A 12-week course of oral daclatasvir, asunaprevir, and beclabuvir, with or without ribavirin, achieved a sustained virologic response (SVR) in patients with hepatitis C, judging from the findings of two studies.
In the first open-label study (UNITY-1), 312 treatment-naive and 103 treatment-experienced cirrhosis-free patients with chronic infection with hepatitis C virus (HCV) genotype 1 were treated with an oral fixed-dose regimen of daclatasvir, asunaprevir, and beclabuvir for 12 weeks, reported Dr. Andrew J. Muir of Duke Clinical Research Institute, Durham, N.C., and his associates.
Overall, 91.3% of patients achieved an SVR at 12 weeks (HCV-RNA < 25 IU/mL) after treatment cessation, with a slightly greater response among treatment-naive patients, compared with treatment-experienced patients (92% vs. 89.3%), according to a paper published May 5 in JAMA.
HCV treatment regimens are evolving rapidly away from interferon-based regimens toward all-oral antiviral regimens, such as the one used in this study, according to the investigators.
Daclatasvir inhibits the HCV NS5A protein, asunaprevir is an NS3 protease inhibitor with activity against genotypes 1 and 4.5, and beclabuvir is a nonnucleoside NS5B inhibitor.
Patients with genotype 1b showed higher response rates than those with genotype 1a in both the treatment-experienced and treatment-naive cohorts (JAMA 2015;313:1728-35 [ doi:10.1001/jama.2015.3860 ]).

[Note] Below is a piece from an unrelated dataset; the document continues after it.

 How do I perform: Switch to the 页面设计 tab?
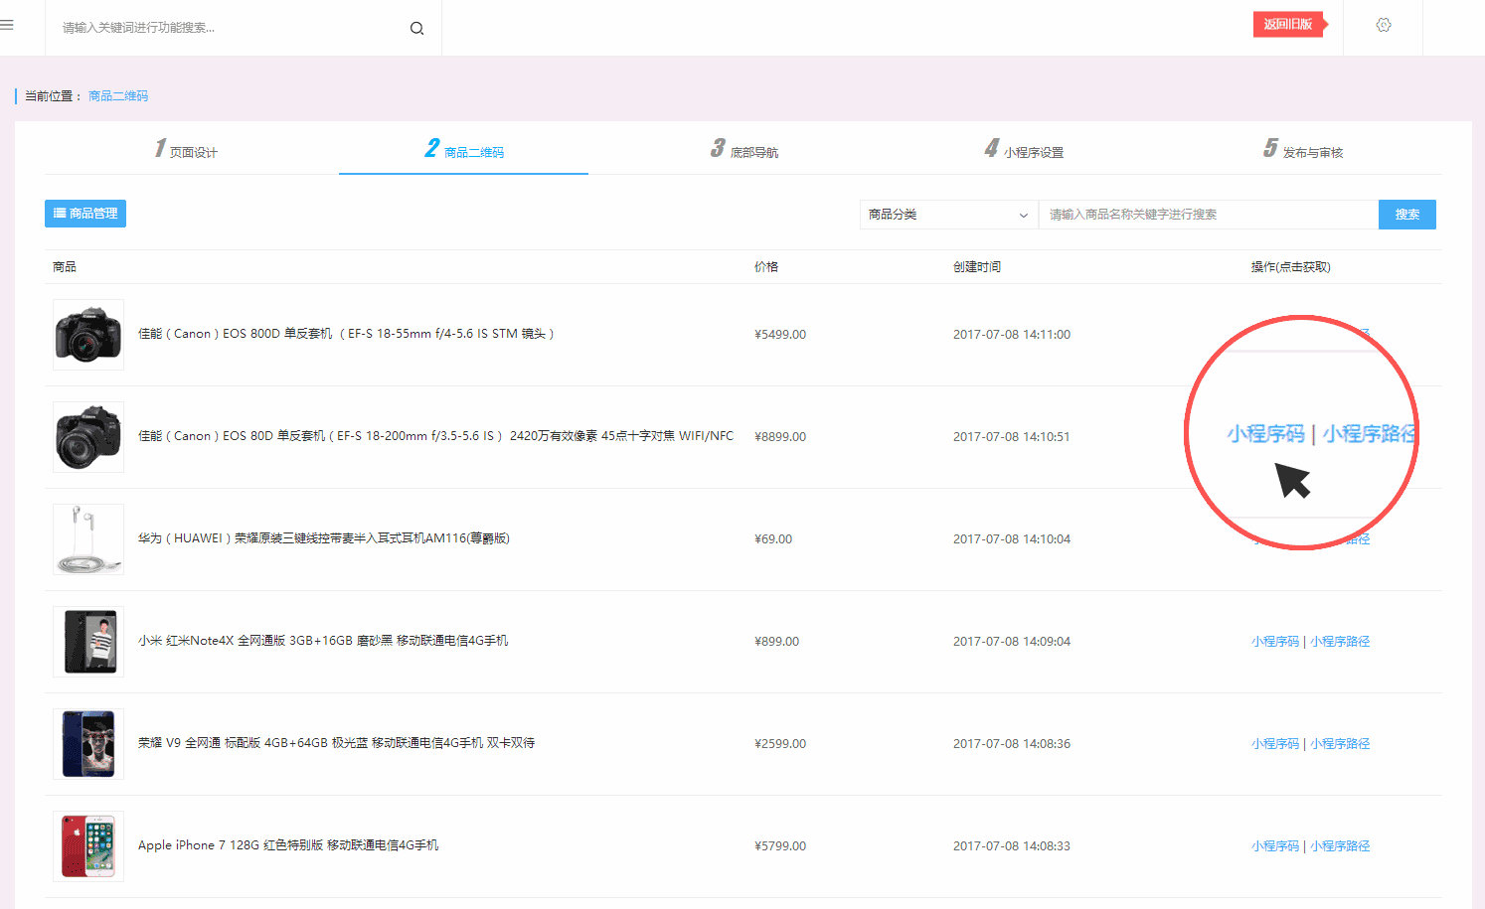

The second study (UNITY-2) involved 112 treatment-naive and 90 treatment-experienced patients with HCV and compensated cirrhosis, also treated with daclatasvir, asunaprevir, and beclabuvir.
However in this study, published in the same edition of JAMA, the patients were also randomized to double-blinded, weight-based ribavirin (1000-1200 mg/day) or placebo (JAMA 2015;313:1736-44 [ doi:10.1001/jama.2015.3868 ]).
Among the treatment-naive group, 98% of patients also treated with ribavirin achieved an SVR at 12 weeks, while the response rate for treatment alone was 93%.
The response rate was 93% among treatment-experienced patients also given ribavirin and 87% among those given treatment alone.
The authors of the UNITY-2 study said patients with cirrhosis often experienced problems with peginterferon-based treatment regimens because of reduced response rates and more frequent and severe adverse events, hence the interest in interferon-free treatment options.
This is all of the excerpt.